The Umatilla River pack already has one GPS-collared adult to provide data about the wolves’ movement. At seven or eight months old, the wolf pups will begin traveling with the pack and start hunting, according to information from the nonprofit International Wolf Center.

Depredation of livestock continues to be an issue on Weston Mountain. ODFW officials reported Monday that following an investigation, they made a probable determination that Umatilla River wolves killed a 120-pound Suffolk lamb Oct. 25, roughly three miles west of where a mature milking goat was confirmed killed by the pack on Upper Pine Creek in August.

The lamb had gotten outside of a protective fenced area sometime the previous night. Evidence of a predator attack included a bite mark on the lamb’s upper right leg, and entrails removed during feeding on the carcass.

A fresh set of tracks from a single wolf was found in a muddy section of road about 80 yards away.

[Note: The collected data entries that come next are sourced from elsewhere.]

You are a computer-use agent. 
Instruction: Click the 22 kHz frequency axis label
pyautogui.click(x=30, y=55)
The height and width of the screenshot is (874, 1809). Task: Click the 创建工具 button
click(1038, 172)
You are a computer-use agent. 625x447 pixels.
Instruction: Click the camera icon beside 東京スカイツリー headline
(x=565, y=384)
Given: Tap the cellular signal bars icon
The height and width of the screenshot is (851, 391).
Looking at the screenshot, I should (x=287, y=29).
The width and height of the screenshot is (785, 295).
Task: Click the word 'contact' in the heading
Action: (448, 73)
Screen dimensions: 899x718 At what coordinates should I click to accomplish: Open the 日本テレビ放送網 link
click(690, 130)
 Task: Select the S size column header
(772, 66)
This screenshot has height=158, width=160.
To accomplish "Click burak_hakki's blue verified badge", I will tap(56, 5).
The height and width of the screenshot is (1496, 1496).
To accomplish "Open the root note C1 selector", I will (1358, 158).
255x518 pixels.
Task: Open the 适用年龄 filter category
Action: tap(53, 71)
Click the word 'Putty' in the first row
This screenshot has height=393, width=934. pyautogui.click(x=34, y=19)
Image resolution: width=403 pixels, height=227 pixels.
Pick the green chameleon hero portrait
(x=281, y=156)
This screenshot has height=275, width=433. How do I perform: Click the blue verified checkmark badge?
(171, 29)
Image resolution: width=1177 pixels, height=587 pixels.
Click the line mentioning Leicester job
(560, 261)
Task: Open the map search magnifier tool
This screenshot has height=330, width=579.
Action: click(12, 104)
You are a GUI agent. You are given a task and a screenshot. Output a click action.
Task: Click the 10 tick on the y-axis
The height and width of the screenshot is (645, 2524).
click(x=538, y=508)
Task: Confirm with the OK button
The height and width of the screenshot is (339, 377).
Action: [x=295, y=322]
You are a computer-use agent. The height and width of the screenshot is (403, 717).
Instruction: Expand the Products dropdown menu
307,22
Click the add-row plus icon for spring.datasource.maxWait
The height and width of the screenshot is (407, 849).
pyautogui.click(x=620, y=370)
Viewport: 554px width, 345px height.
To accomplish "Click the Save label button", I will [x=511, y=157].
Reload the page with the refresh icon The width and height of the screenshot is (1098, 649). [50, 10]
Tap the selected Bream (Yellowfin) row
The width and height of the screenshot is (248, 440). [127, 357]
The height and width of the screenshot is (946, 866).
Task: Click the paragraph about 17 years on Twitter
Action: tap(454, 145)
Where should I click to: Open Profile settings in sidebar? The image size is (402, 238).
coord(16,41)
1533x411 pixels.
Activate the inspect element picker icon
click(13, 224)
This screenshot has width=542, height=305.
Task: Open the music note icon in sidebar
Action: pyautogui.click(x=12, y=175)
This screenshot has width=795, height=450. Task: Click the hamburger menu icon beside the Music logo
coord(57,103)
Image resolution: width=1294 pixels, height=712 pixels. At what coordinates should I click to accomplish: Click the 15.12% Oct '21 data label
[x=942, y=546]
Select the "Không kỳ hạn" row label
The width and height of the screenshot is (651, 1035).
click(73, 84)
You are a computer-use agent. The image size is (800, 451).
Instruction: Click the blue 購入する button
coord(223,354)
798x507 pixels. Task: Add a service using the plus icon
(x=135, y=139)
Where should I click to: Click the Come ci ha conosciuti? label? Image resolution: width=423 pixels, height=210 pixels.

However, there was no clear evidence the predator was a wolf based on size and spacing of the wounds.

A finding of “probable” depredation does not count toward potential lethal control of wolves in Oregon. ODFW can consider killing problem wolves from a pack if it has at least four confirmed “qualifying incidents” within a six-month timeframe, based on revised rules stemming from a court settlement reached May 23 and adopted by the Oregon Fish and Wildlife Commission July 12.

The Umatilla River pack, which had four wolves and a breeding pair at the end of 2012, has one qualifying incident. That took place on June 3, Dennehy said. Though the August incident is a confirmed wolf kill, it did not qualify because ODFW did not complete its deterrence plan within a 14-day deadline. Steps are in place to make sure the error does not happen again, Dennehy said.